** Opening Exercise input block **

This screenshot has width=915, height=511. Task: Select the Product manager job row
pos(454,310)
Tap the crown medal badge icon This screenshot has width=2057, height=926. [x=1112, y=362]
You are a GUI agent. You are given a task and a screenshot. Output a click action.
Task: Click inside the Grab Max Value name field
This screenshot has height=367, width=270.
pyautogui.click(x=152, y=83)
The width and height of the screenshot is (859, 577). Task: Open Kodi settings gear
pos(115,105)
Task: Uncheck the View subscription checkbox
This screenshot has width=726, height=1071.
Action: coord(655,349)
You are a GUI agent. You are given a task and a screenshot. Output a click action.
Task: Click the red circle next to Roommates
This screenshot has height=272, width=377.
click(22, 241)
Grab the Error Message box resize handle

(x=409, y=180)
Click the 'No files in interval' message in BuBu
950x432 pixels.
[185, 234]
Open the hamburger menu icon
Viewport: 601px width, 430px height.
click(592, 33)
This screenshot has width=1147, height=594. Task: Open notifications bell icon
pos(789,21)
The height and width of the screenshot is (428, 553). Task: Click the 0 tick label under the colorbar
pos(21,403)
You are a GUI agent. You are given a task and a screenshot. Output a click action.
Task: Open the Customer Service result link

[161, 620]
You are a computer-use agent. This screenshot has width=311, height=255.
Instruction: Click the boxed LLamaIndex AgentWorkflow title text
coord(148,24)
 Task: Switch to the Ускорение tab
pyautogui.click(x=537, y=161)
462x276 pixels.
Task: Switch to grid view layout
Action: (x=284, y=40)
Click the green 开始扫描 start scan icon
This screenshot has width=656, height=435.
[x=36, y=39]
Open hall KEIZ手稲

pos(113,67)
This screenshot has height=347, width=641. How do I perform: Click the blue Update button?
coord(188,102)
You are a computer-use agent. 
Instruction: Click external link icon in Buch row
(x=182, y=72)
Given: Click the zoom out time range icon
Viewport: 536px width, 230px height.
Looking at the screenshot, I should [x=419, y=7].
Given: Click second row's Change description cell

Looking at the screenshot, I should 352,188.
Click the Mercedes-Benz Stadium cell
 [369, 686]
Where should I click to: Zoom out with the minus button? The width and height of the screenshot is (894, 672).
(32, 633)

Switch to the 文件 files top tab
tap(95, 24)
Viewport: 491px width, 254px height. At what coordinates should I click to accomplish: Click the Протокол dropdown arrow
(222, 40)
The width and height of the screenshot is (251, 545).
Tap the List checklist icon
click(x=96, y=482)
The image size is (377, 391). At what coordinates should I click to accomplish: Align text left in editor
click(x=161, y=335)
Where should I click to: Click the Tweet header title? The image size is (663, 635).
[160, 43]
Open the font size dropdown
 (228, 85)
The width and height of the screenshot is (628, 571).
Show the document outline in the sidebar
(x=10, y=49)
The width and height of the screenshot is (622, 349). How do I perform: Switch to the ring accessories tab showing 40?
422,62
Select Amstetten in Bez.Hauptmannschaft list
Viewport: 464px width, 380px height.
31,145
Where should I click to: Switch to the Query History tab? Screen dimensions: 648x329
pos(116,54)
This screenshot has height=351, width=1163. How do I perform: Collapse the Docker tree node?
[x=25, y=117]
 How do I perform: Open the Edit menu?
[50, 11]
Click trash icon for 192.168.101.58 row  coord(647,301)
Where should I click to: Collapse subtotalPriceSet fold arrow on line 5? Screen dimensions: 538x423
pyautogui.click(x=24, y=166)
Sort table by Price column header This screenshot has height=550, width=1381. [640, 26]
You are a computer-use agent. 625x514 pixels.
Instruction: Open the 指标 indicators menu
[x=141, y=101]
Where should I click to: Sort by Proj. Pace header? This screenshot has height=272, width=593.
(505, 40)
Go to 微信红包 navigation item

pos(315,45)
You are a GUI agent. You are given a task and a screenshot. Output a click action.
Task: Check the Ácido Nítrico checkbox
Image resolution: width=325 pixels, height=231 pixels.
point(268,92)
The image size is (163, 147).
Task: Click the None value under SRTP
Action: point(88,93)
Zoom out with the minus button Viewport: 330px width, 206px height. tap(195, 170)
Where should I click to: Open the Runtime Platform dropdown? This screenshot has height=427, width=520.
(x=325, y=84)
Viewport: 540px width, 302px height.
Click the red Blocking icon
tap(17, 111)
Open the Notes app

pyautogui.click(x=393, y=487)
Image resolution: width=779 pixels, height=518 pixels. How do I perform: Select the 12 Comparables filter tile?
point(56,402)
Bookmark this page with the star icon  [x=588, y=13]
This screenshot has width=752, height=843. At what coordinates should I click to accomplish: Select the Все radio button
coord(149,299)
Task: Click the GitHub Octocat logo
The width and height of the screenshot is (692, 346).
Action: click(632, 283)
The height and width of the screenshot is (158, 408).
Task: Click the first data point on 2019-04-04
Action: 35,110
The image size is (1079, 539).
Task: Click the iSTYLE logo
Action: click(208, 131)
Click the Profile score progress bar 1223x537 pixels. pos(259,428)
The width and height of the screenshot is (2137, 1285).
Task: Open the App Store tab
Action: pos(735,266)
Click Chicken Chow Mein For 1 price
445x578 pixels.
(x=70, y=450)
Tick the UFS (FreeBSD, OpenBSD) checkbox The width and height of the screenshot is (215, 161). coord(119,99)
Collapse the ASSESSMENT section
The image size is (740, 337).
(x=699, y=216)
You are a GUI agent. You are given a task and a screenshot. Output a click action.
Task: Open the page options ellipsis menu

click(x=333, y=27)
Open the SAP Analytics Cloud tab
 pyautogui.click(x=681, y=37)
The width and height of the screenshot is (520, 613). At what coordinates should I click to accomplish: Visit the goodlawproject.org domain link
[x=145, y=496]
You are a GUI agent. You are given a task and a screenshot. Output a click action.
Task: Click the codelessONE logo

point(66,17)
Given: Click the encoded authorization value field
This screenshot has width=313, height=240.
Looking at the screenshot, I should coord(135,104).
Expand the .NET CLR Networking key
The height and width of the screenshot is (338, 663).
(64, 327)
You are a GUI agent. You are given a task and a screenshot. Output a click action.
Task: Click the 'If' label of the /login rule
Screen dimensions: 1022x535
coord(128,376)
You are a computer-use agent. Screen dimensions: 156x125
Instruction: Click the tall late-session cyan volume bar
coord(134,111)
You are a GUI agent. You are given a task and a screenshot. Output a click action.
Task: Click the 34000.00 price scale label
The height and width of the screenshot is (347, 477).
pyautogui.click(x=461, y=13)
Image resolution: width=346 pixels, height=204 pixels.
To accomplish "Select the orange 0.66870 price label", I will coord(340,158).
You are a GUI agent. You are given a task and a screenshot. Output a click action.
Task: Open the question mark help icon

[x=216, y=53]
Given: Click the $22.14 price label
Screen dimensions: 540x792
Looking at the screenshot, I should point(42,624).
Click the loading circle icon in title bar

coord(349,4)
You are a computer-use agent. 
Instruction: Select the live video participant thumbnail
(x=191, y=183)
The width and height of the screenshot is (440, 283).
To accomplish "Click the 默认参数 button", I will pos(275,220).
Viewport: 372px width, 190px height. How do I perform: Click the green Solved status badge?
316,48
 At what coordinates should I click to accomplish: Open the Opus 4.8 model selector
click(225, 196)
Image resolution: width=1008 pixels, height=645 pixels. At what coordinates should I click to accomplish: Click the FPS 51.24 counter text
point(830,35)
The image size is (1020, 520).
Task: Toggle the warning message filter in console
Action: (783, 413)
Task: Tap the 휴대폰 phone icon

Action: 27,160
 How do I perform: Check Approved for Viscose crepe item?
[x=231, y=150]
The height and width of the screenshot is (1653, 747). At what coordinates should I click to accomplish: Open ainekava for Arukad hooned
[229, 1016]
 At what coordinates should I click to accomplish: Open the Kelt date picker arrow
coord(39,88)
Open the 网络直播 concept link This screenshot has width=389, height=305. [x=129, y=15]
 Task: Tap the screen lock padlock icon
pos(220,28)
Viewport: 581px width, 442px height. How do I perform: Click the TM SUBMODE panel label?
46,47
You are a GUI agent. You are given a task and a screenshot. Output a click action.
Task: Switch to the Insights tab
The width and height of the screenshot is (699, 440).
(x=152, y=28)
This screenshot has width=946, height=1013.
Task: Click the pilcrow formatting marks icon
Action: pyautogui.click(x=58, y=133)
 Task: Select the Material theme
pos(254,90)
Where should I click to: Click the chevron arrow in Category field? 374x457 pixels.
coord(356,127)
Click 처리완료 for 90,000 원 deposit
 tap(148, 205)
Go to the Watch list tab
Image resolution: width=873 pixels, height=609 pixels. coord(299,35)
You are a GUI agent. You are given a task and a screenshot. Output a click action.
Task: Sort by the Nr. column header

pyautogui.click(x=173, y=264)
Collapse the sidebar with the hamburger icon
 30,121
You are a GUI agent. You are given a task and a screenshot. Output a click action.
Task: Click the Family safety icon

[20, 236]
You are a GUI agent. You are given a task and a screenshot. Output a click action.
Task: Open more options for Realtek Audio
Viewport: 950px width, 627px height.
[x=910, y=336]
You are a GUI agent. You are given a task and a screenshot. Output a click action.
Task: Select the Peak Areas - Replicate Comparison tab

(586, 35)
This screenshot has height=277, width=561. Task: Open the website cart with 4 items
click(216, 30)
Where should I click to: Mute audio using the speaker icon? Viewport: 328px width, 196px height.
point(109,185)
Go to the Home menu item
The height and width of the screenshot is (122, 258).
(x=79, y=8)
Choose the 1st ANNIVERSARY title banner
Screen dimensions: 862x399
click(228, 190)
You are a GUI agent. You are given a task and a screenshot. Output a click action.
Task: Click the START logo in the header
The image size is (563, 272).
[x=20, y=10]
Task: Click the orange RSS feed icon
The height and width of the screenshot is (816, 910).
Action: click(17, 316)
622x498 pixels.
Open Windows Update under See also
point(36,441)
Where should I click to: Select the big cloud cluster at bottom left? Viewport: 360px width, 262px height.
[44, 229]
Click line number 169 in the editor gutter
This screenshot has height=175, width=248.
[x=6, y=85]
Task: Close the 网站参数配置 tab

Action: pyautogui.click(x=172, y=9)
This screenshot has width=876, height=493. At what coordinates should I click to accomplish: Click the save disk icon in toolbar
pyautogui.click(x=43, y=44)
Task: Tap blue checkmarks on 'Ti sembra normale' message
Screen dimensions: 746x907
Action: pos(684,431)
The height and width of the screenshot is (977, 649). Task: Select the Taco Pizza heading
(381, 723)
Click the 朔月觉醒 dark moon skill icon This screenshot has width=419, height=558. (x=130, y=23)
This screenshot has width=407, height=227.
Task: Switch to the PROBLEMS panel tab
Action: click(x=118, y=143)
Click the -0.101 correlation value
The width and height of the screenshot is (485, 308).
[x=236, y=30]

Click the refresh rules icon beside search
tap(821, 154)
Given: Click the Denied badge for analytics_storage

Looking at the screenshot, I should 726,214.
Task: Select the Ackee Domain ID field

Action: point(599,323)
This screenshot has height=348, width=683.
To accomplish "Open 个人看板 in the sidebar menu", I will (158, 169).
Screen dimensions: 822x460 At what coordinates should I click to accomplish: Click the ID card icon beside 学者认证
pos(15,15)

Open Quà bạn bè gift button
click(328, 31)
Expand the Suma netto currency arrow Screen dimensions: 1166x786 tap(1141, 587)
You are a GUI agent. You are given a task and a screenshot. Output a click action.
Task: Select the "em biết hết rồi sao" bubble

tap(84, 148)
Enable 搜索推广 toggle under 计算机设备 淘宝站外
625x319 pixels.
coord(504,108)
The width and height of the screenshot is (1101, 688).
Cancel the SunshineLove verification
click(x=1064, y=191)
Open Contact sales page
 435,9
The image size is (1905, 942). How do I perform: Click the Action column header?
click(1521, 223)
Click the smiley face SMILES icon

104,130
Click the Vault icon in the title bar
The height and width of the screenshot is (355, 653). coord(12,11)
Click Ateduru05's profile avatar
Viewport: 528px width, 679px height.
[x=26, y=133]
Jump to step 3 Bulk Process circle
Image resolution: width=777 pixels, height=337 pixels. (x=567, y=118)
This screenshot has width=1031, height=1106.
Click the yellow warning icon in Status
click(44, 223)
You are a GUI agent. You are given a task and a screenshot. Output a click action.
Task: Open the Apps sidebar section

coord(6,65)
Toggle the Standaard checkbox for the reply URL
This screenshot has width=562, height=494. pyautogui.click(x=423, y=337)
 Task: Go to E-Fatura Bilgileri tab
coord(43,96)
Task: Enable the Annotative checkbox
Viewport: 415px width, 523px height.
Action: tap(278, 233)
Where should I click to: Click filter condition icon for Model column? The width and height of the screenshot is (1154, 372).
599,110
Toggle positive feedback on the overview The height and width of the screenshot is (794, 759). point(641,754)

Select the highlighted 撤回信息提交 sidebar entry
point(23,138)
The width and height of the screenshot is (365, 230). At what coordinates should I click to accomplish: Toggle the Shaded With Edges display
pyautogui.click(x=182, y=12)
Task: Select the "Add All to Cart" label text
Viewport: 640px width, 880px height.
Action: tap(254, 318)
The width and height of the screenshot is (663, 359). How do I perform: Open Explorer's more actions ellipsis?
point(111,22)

** Closing Exercise input block **

What you have to do: If a line in the entries holds the string "will", copy it.

Solution for this problem:
To accomplish "Select the orange 0.66870 price label", I will coord(340,158).
To accomplish "Click the 默认参数 button", I will pos(275,220).
To accomplish "Open 个人看板 in the sidebar menu", I will (158, 169).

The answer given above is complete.